### SUPPLIED RECORDS

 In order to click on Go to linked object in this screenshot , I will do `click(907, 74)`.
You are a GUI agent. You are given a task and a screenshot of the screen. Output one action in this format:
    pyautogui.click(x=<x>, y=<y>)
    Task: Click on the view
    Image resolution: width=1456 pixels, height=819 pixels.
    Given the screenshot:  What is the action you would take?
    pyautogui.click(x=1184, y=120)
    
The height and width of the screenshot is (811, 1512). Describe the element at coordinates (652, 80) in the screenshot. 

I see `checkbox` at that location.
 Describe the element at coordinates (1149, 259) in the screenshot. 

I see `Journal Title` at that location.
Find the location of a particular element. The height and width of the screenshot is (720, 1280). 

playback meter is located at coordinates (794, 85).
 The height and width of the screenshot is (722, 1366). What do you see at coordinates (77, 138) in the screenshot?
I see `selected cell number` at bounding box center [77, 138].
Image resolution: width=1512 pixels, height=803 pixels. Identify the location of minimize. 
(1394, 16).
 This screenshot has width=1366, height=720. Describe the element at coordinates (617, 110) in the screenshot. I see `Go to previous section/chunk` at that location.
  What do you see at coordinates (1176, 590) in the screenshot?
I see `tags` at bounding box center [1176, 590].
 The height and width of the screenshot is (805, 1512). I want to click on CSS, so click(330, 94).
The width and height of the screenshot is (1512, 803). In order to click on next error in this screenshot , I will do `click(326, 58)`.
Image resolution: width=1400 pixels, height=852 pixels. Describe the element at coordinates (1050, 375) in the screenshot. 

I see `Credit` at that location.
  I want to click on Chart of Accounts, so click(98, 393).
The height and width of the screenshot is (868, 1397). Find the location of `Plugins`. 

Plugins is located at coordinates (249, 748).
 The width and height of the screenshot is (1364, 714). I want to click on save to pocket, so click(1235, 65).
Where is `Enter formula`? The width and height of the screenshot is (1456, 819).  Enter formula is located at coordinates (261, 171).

### PROBLEM DESCRIPTION
Give every line of the records above as a JSON list of strings, one string per line, omitting blank lines.

### THE ANSWER
[
  " In order to click on Go to linked object in this screenshot , I will do `click(907, 74)`.",
  "You are a GUI agent. You are given a task and a screenshot of the screen. Output one action in this format:",
  "    pyautogui.click(x=<x>, y=<y>)",
  "    Task: Click on the view",
  "    Image resolution: width=1456 pixels, height=819 pixels.",
  "    Given the screenshot:  What is the action you would take?",
  "    pyautogui.click(x=1184, y=120)",
  "The height and width of the screenshot is (811, 1512). Describe the element at coordinates (652, 80) in the screenshot. ",
  "I see `checkbox` at that location.",
  " Describe the element at coordinates (1149, 259) in the screenshot. ",
  "I see `Journal Title` at that location.",
  "Find the location of a particular element. The height and width of the screenshot is (720, 1280). ",
  "playback meter is located at coordinates (794, 85).",
  " The height and width of the screenshot is (722, 1366). What do you see at coordinates (77, 138) in the screenshot?",
  "I see `selected cell number` at bounding box center [77, 138].",
  "Image resolution: width=1512 pixels, height=803 pixels. Identify the location of minimize. ",
  "(1394, 16).",
  " This screenshot has width=1366, height=720. Describe the element at coordinates (617, 110) in the screenshot. I see `Go to previous section/chunk` at that location.",
  "  What do you see at coordinates (1176, 590) in the screenshot?",
  "I see `tags` at bounding box center [1176, 590].",
  " The height and width of the screenshot is (805, 1512). I want to click on CSS, so click(330, 94).",
  "The width and height of the screenshot is (1512, 803). In order to click on next error in this screenshot , I will do `click(326, 58)`.",
  "Image resolution: width=1400 pixels, height=852 pixels. Describe the element at coordinates (1050, 375) in the screenshot. ",
  "I see `Credit` at that location.",
  "  I want to click on Chart of Accounts, so click(98, 393).",
  "The height and width of the screenshot is (868, 1397). Find the location of `Plugins`. ",
  "Plugins is located at coordinates (249, 748).",
  " The width and height of the screenshot is (1364, 714). I want to click on save to pocket, so click(1235, 65).",
  "Where is `Enter formula`? The width and height of the screenshot is (1456, 819).  Enter formula is located at coordinates (261, 171)."
]